Andi Arief mengemukakan hal tersebut, karena bertentangan dengan konstitusi atau UUD 1945 yang membatasi masa jabatan Presiden.

"Kalaupun benar ada survei berbeda versi Pak Luhut, menurut Partai Demokrat itu keinginan yang tidak boleh diikuti. Tetapi harus diedukasi dan diingatkan dalam proses sejarah," kata dia.

Andi Arief juga mengemukakan, terkait pembatasan masa jabatan, seharusnya mencontoh sikap Ketua Majelis Tinggi Partai sekaligus Presiden keenam RI Susilo Bambang Yudhoyono (SBY) yang tegas mematuhi konstitusi. Meski tingkat kepuasan publik terhadap SBY saat itu masih sangat tinggi pada tahun 2013, atau tahun terakhir masa jabatan Presiden SBY, tingkat kepuasannya sekitar 70 persen lebih.

"Saat 20 Oktober meninggalkan Istana, kepuasan pada Pak SBY mencapai 72 persen. SBY dianggap berhasil dan mendapat apresiasi rakyat. Apakah saat itu ada keinginan rakyat perpanjang jabatan SBY? Menurut survei kami ada. Tapi tidak kami publikasi dan menjadi kapitalisasi untuk modal SBY mencalonkan 3 periode. Kami cegah, bahkan kami tutup semua diskusi terhadap isu mengancam demokrasi yang ingin memperpanjang jabatan SBY," katanya.
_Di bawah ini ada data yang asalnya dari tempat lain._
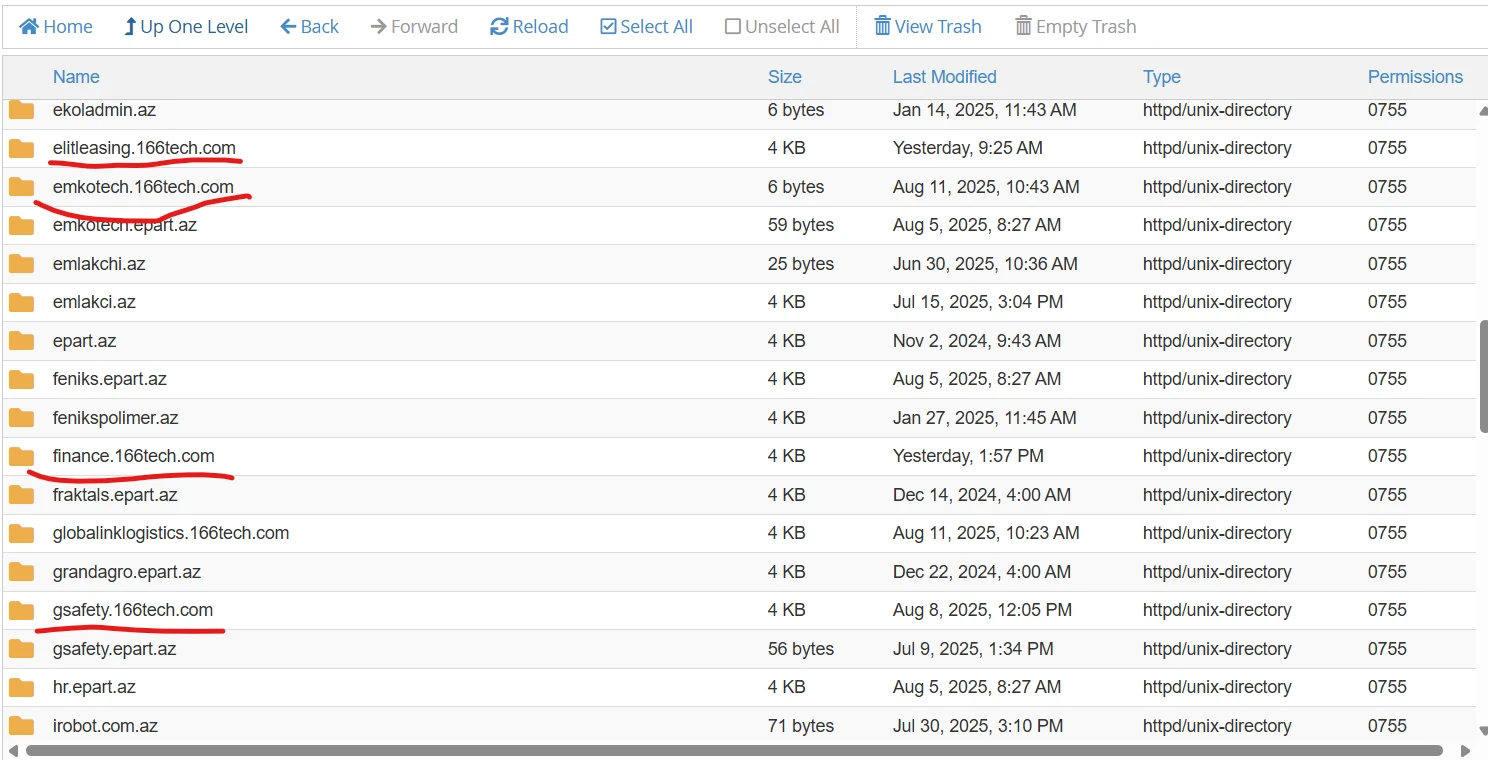Sort by Name column header
The height and width of the screenshot is (760, 1488).
pyautogui.click(x=76, y=77)
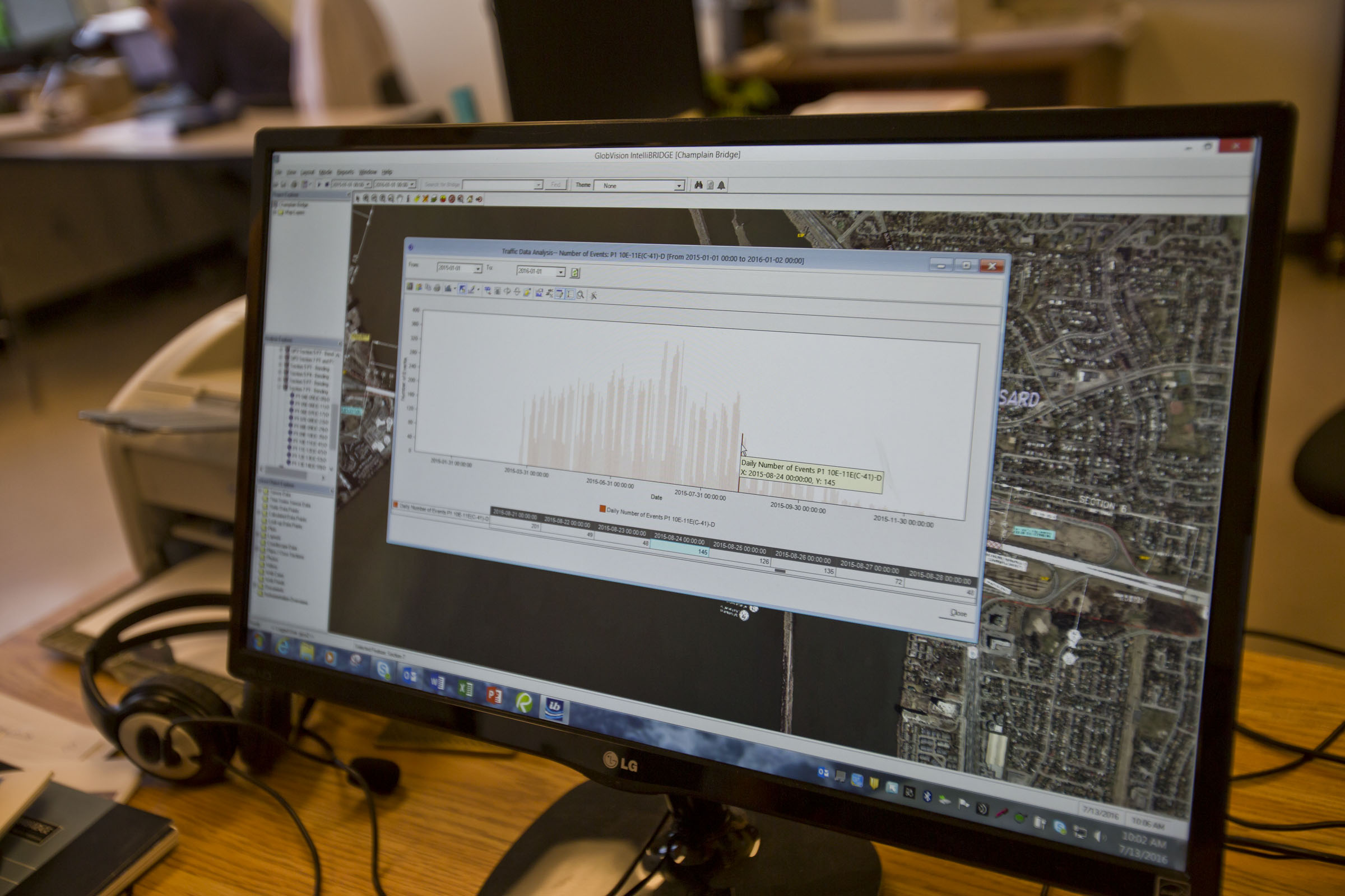Click the Find button
The image size is (1345, 896).
(x=555, y=184)
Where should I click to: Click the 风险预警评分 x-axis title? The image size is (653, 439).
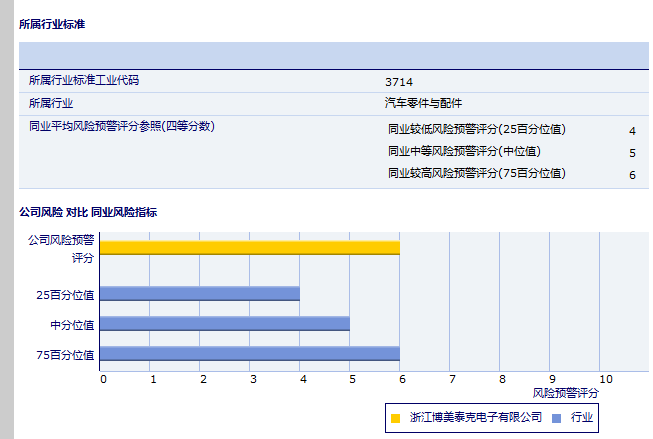tap(565, 394)
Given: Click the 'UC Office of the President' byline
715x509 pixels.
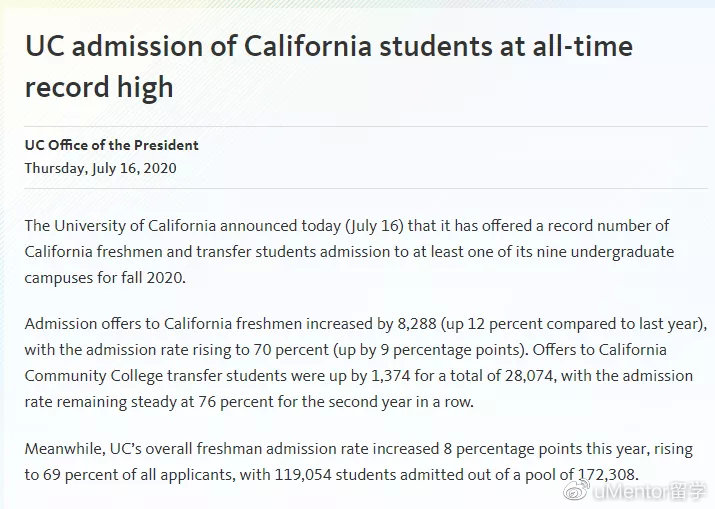Looking at the screenshot, I should click(112, 145).
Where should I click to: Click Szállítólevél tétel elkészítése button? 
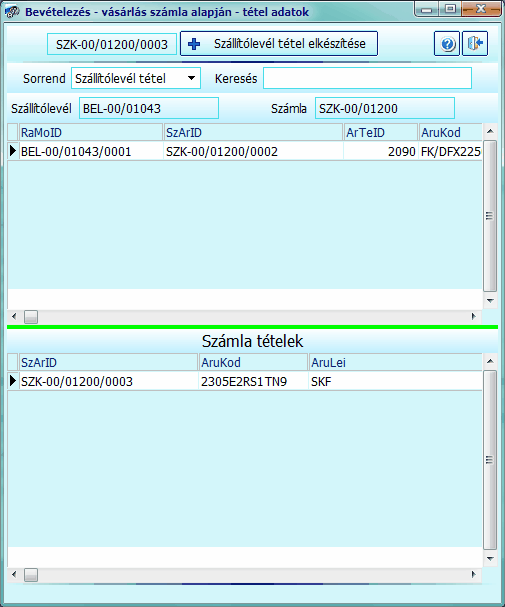[279, 44]
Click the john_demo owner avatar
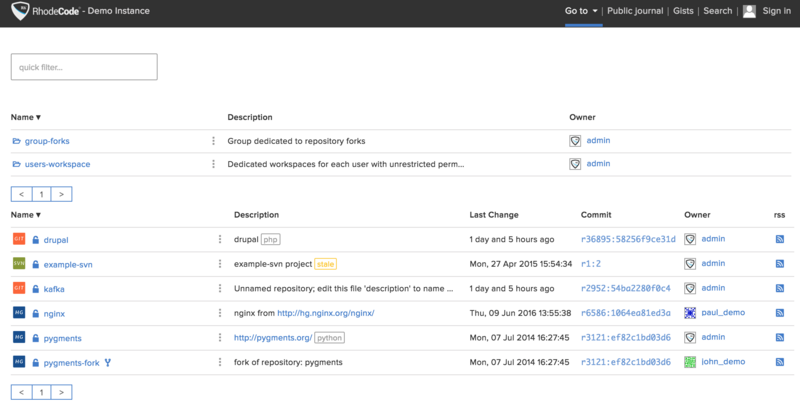Viewport: 800px width, 412px height. (690, 361)
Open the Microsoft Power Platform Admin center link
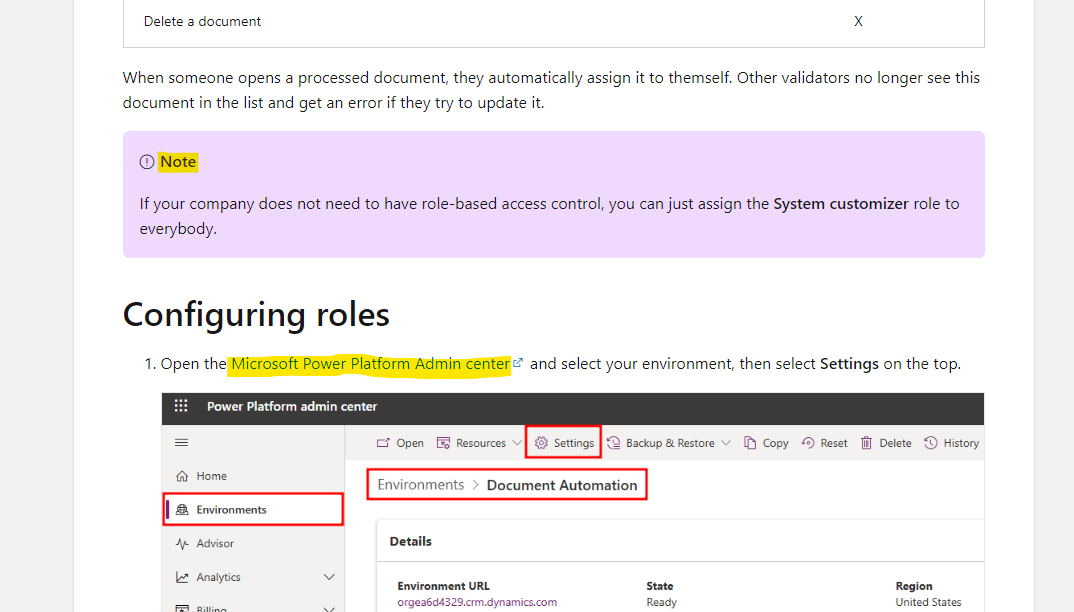1074x612 pixels. click(x=371, y=363)
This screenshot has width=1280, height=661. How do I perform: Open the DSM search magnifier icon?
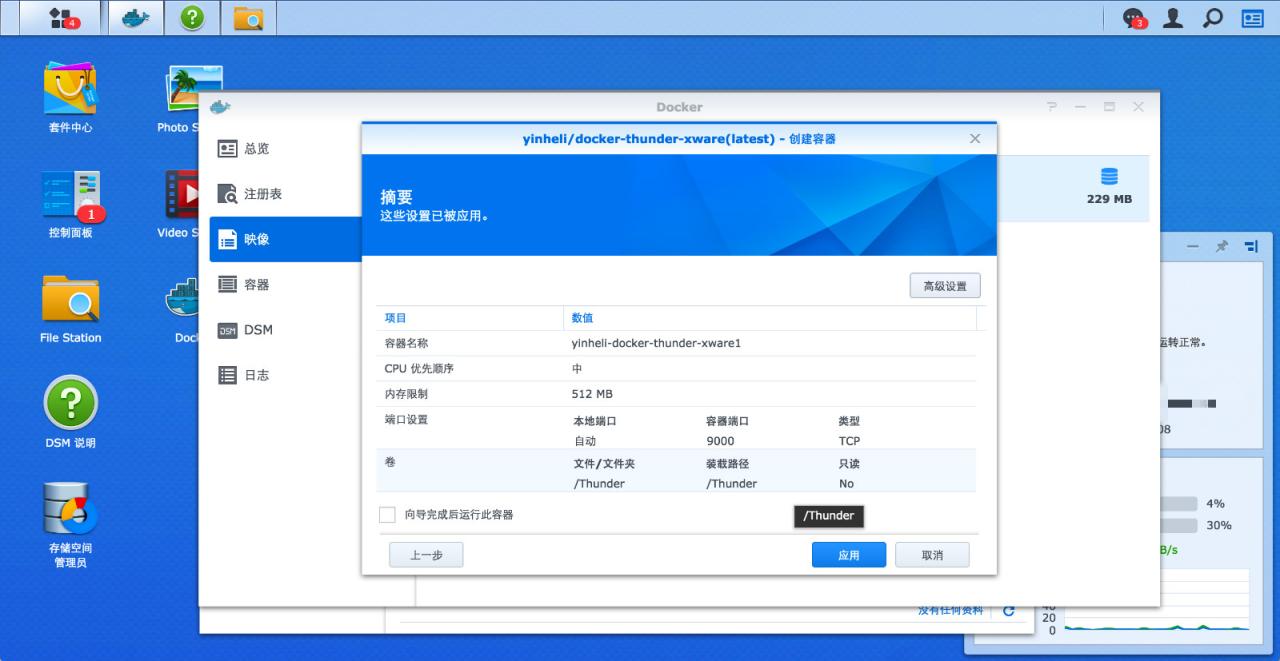[1212, 17]
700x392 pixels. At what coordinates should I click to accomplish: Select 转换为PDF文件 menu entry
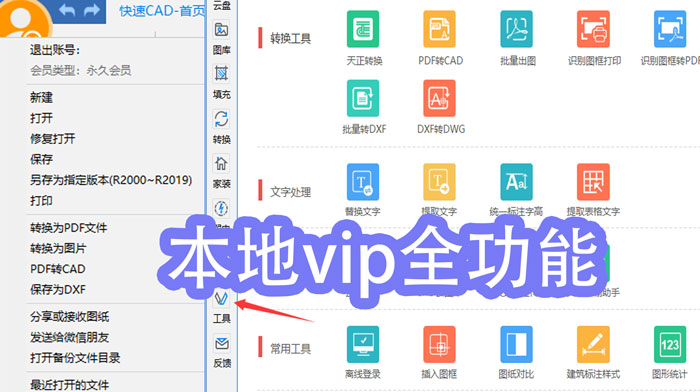point(68,228)
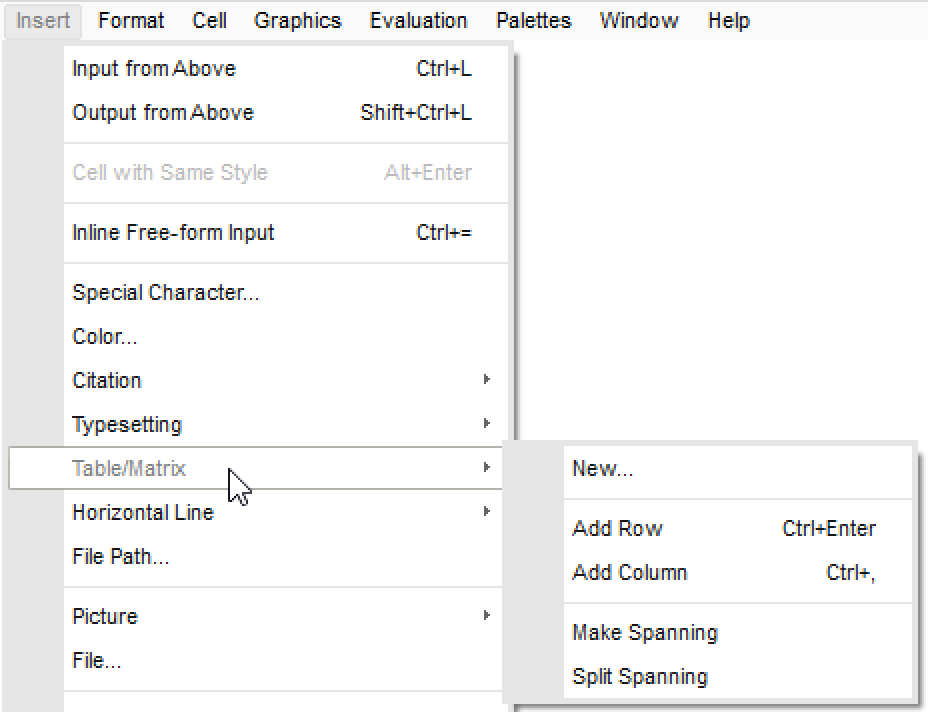Select Inline Free-form Input
The image size is (928, 712).
click(x=173, y=233)
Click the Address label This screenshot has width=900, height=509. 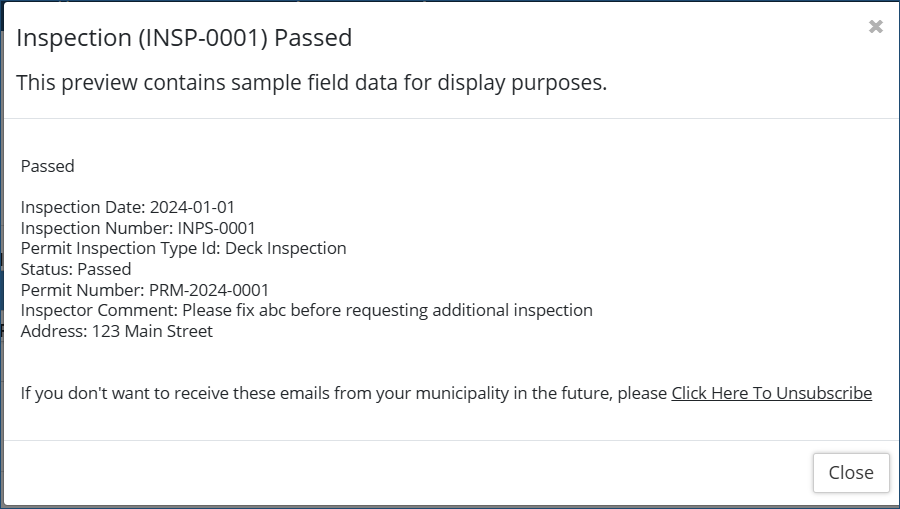52,331
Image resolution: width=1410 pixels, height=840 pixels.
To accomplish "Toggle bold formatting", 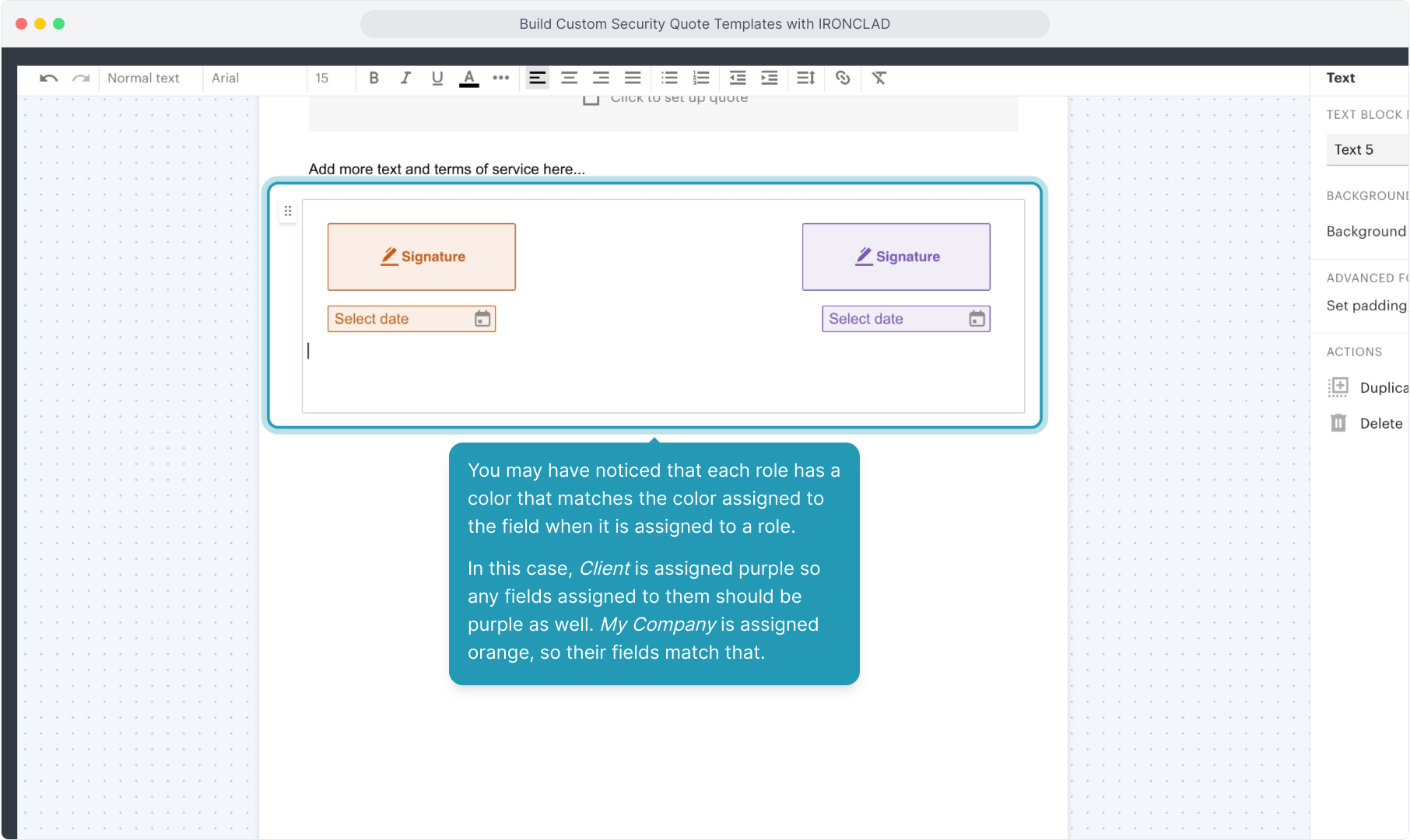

Sebelumnya dalam podcast yang disiarkan di channel YouTube Deddy Corbuzier, Luhut mengklaim berdasarkan big data banyak warga yang menginginkan penundaan pemilu 2024.

Baca Juga: Tak Setuju Jokowi Jabat Presiden 3 Periode, Tagar #JokowiSkakMat Trending di Twitter

"Karena ini, kita kan punya big data ya. Saya ini lihat ya punya big data. Dari Big Data itu kira-kira meng-grab 110 juta. Macam-macam Facebook segala macam. Kadang orang-orang main Twitter. Twitter itu 10 juta lah."

Menurutnya, kalangan masyarakat bawah mengingingkan adanya ketenangan untuk bisa meningkatkan kemampuan ekonomi.

"Kalau menengah bawah ini, pokoknya pengin tenang. Pengin bicaranya ekonomi, Tidak mau kayak kemarin. Sakit gigi lah kita dengar kampret lah cebong lah kadrun lah, itu kan mendengar nggak bagus. Masa terus-terusan gitu. Sekarang lagi gini-gini katanya ngapain?"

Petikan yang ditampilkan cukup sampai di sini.